Which still works for both security and Site Reliability Engineering (SRE)! I’ve found that most episodes have lessons that directly translate to information risk practices (confidentiality, integrity, and availability). However, every so often there is a podcast that doesn’t fit. Episode 111 is an example that shows how SRE and Security aren’t Safety, at least not yet.
Episode 111, “Are management walkarounds effective?” examines a common safety management practice that has no analog in either security or SRE, the leadership safety visit. For those not familiar, the practice is fairly self-explanatory: an organizational executive (think CEO, COO, or other senior leader not in safety) visits a site with a focus on safety, typically including a site inspection and safety conversations with workers. As with most episodes, Drew and David review a paper, this time one titled “The Effectiveness of Management‐By‐Walking‐Around: A Randomized Field Study.” (Open Access PDF) As far as I know, there is no comparable practice in either security or reliability - I’ve never experienced or heard of a senior technology leader (outside security) taking time to review and discuss security with front-line staff (well, maybe, more on that later).
At the end of the episode, Drew summarizes the answer to the question, “Are management walkarounds effective?” as “sometimes yes, sometimes no.” While the study didn’t show that implementing a specific safety walkaround program had a significant impact on staff perception of safety performance, there were still some interesting findings from the paper, which I would summarize as:
Leaders that took action on a safety problem raised during the walkarounds had a positive effect where leaders that spent time prioritizing issues, or those who later decided they weren’t able to take action had a negative effect
Other studies showed a strong positive effect on the staff directly involved in the walkaround (those who spent more time with the leader)
So, how could we adapt this to security or SRE? Building on the key takeaways from the podcast, I would suggest:
Having senior technology leaders perform a walkaround in support of security or SRE can have a positive effect, especially to those directly engaged
When creating a leadership visit program, be deliberate about what you’re trying to influence - is it for the leaders to understand the work better, supporting continuous improvement, something else or some combination of goals?

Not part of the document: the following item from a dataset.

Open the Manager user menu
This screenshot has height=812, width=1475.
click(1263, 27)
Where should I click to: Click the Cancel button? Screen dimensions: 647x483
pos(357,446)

It is important for leaders to listen, own, and take action in response to challenges and solutions raised by staff, instead of delegating responsibility, which shows leadership commitment
Prioritization is less important than action - picking an issue and fixing it is more helpful than spending time deciding what to work on
As I mentioned, while I haven’t seen a walkaround in technology, I have seen the impact of a senior leader taking an active role in security and availability. In my case, a software development executive decided to make both security and availability a priority, and actively supported both by listening, supporting, and most importantly, taking action to improve organizational effectiveness. Hearing from him was more impactful than hearing from the CISO or head of infrastructure, especially for the developers on his team.
While SRE and security aren’t safety, we should strive to close the gap by adapting lessons from safety to technology.